23 May 2022
The Revolution Will Be Sexualized
John G. McCurdy is Professor of History at Eastern Michigan State University, and was a 2021 Eccles Centre Visiting Fellow at the British Library.
What was it like for homosexual men in the era of the American Revolution? For the past few years, I have been trying to answer this question. Little has been written about same-sex intimacy in the eighteenth century and almost no one has attempted to connect homosexuality to the creation of the United States.
Specifically, I have been researching the case of British Lieutenant Robert Newburgh who was accused of buggery in 1774 and faced a court martial. Newburgh’s case (which I found at the William L. Clements Library at the University of Michigan and at the UK's National Archives at Kew) is highly detailed. It is full of homophobic stereotypes but also a stirring defense of sexual freedom that was centuries ahead of its time.
In February and March 2022, I was privileged to spend four weeks at the British Library thanks to the generous support of the Eccles Centre for American Studies. Although I had already located most of the materials related to Newburgh’s case, I needed to contextualize his trial. How typical was his court martial and how did it compare to contemporary British military legal actions? Also, how did people in the eighteenth-century Anglo Atlantic talk about same-sex intimacy? Fortunately, I found a great deal of information at the British Library!

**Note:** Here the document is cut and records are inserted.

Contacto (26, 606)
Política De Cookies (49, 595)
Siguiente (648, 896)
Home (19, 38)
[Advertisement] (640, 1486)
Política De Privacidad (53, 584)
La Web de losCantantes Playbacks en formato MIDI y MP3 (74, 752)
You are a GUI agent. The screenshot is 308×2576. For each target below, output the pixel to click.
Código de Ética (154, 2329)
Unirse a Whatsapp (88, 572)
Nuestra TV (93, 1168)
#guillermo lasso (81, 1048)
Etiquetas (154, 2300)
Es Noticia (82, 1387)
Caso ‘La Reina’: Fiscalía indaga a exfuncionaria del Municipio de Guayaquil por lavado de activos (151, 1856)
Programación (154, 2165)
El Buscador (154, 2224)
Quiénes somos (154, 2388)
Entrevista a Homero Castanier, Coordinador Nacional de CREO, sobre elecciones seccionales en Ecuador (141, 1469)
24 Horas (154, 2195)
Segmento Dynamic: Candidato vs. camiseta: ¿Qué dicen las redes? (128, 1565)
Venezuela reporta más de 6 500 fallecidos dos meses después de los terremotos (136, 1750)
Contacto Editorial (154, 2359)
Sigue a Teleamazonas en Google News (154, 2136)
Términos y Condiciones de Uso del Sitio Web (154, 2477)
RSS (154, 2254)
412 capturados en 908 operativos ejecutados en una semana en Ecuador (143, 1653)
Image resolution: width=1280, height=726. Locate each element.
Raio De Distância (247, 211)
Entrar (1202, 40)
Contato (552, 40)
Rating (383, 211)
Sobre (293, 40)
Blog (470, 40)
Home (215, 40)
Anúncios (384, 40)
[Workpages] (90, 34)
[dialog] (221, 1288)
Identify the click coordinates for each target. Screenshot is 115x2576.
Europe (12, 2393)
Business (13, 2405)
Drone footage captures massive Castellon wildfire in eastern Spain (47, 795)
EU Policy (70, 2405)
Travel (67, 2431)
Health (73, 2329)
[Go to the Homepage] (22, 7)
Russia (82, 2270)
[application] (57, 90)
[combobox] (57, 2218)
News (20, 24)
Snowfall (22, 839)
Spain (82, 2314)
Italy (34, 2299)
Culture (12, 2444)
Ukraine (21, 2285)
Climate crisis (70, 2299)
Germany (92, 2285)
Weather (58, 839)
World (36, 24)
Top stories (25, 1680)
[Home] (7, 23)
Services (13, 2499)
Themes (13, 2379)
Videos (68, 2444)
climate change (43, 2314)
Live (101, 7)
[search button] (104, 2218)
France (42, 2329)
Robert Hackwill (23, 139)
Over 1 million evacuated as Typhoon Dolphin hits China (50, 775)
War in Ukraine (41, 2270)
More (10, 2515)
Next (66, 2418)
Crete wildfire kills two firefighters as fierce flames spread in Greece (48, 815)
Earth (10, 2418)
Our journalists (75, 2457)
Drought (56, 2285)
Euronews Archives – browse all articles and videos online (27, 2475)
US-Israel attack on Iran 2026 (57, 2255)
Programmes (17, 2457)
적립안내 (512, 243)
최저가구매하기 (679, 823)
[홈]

I spent my first two weeks going through manuscripts. The Download Haldimand guide are an especially rich collection that I strongly encourage all researchers to take a look at. Frederick Haldimand was commander in chief of North America from 1773 to 1774 and governor general of Canada from 1778 to 1786. Accordingly, he collected all types of reports about life and events during the American War for Independence. Although Newburgh’s letters to Haldimand were the only ones to mention homosexuality, I found information on other courts martial, marriage and families, and unusual individuals who ran afoul of the British establishment.
There are many interesting stories that I found in Haldimand Papers. In 1781, Stephen Tuttle wrote to Haldimand asking for his help finding his wife. Apparently, Tuttle’s wife had “entertained” some American rebels and then run away with his money. I also found the court martial of Ensigns Archibald MacDonnell and Stephen Blackader for fighting with a Canadian colonist. The colonist—who was a French speaker—called the two officers “foutre” and “Bougre” (fucker and buggerer). Also in the Haldimand Papers, I located several letters from Rev. Thomas Charles Hessop Scott. Like Newburgh, Scott was an army chaplain who found himself on the outs with the officers. Although Scott was heterosexual, he was forced out of the army when he defended civilians against soldiers’ theft and criticized his commanding officer.
I also scoured the manuscripts for any mention of homosexuality. In the Harley Papers, I located transcriptions of late-seventeenth-century accounts such as “Jenny Cromwell’s Complaint against Sodomy” which condemns England for encouraging vice, as well as “Petition of Hassan a Turk” in which a Muslim asks King William III to set aside his execution for sodomy because of cultural differences. The Miscellaneous Papers and the Morley Papers include accounts of “macaroni”: a term applied to fashionable young men in the 1770s. Many writers lampooned the macaroni as queer, that is, either asexual or homosexual. Finally, the Sloane Papers contain accounts of John Atherton who introduced the sodomy law to Ireland and was also the first man to be executed under the law.
In my third week at the British Library, I moved on to the Rare Books and Music room. I quickly discovered many pamphlets, plays, and books that discussed homosexuality. Not surprisingly, most portrayals were negative and mocking. Satan’s Harvest Home from 1749 fretted over the preponderance of “vile Catamites” (a classical reference to homosexuals), which it blamed on the current fashion of “Men kissing each other.” This pamphlet also contains one of the few references to lesbianism, which the author terms “the Game of Flatts.” I also found sermons against sodomy, the play The Macaroni: A Comedy, and attacks on Samuel Foote who was accused of having sex with another man.
Yet not all of the accounts are entirely negative. I was delighted to find The State of the Case of Captain Jones from 1772, a pamphlet who urged that King George III to pardon a man who had been convicted of sex with another man. Although the author believed that sodomy was a capital crime, he nevertheless made an appeal for compassion and the rule of law over mob violence. I also found An Address from the Ladies from 1754, a mocking account of an Irish archbishop who fell from power over rumors that he had a male lover. Pretending to be letters between the two men, the correspondence made the case for an acceptance of homosexuality with classical allusions including: “You may read Virgil and there you’ll find he was one of us.”
Since returning to America, I have been sorting through my findings. These will greatly enrich my findings and will certainly appear in my forthcoming book on Robert Newburgh and what his case can tell us about homosexuality in the American Revolution. I am grateful to the Eccles Centre and the British Library for giving me this wonderful opportunity.